No signup required. Works entirely in your browser.
Frequently Asked Questions
What is the fastest online Markdown preview tool?
In our benchmark, Toolpilot Markdown Preview was the fastest — rendering a 100 KB document in 45 ms versus 180 ms (Dillinger) and 220 ms (StackEdit). The speed advantage comes from Toolpilot's minimal architecture with no cloud sync or WYSIWYG overhead.
Does Toolpilot Markdown Preview support GitHub Flavored Markdown?
Yes. Toolpilot supports all GFM extensions: task lists (checkboxes), tables, strikethrough, autolinks, and fenced code blocks with syntax highlighting. It uses the marked.js library with GFM mode enabled.
Why does StackEdit score higher on CommonMark compliance?
StackEdit uses the markdown-it parser, which was specifically designed for CommonMark spec compliance. Toolpilot uses marked.js which scores 638/652 — the 14 missed cases involve obscure edge cases that rarely appear in real documents.
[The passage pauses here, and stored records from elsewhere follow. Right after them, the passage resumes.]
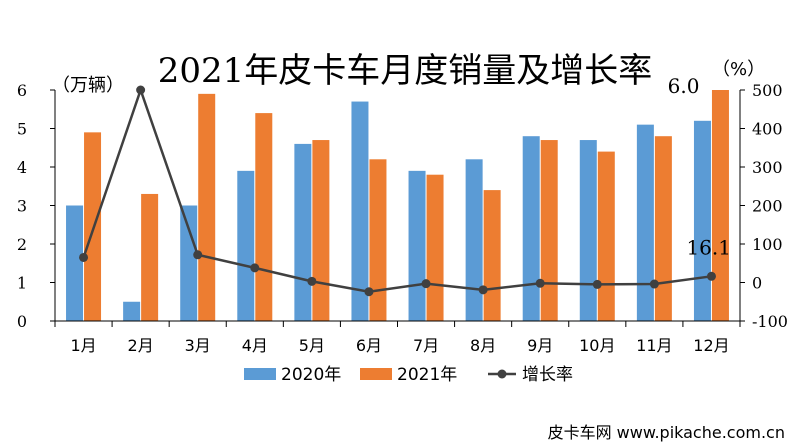 The image size is (800, 444). Describe the element at coordinates (22, 206) in the screenshot. I see `left-tick-label-3: 3` at that location.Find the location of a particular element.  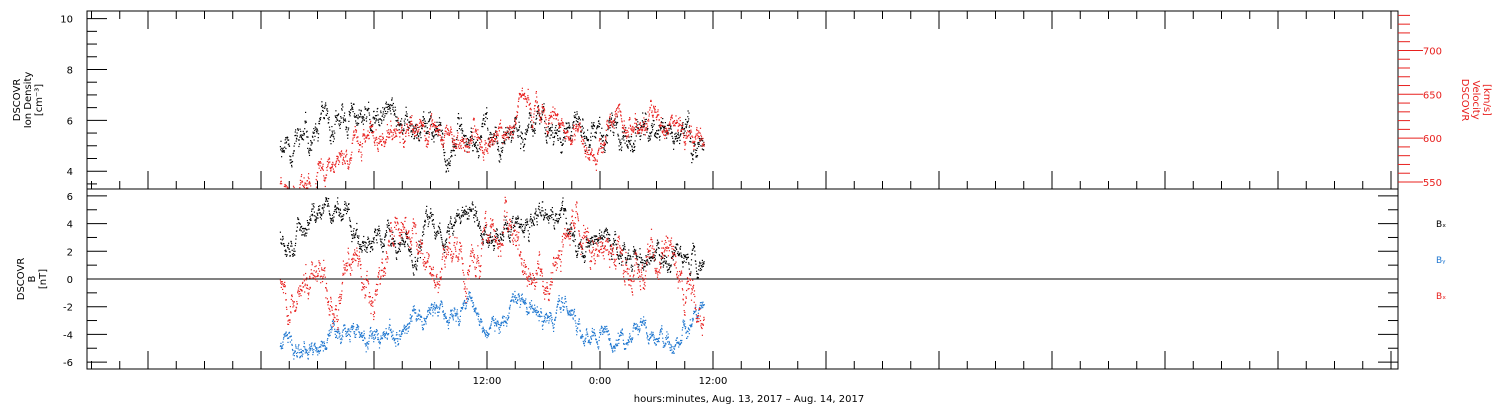

y-tick-label-left: 8 is located at coordinates (70, 70).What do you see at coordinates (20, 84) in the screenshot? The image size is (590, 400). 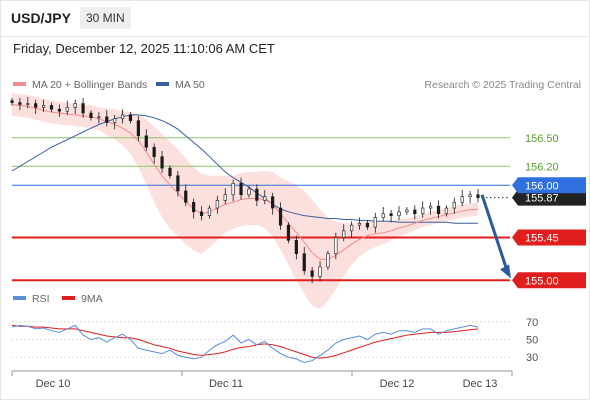 I see `ma20-swatch` at bounding box center [20, 84].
Is my Markdown content sent to a server?
Not with Toolpilot — everything runs client-side in your browser. Dillinger and StackEdit keep your content client-side during editing but use servers for cloud save/sync features. If privacy matters, Toolpilot and markdownlivepreview.com are the fully client-side options.
Which Markdown preview tool supports LaTeX math?
Among the tools we tested, only StackEdit supports LaTeX math rendering via KaTeX. If you need math equations in your Markdown, StackEdit is the best online option. Toolpilot, Dillinger, and markdownlivepreview.com do not support math rendering.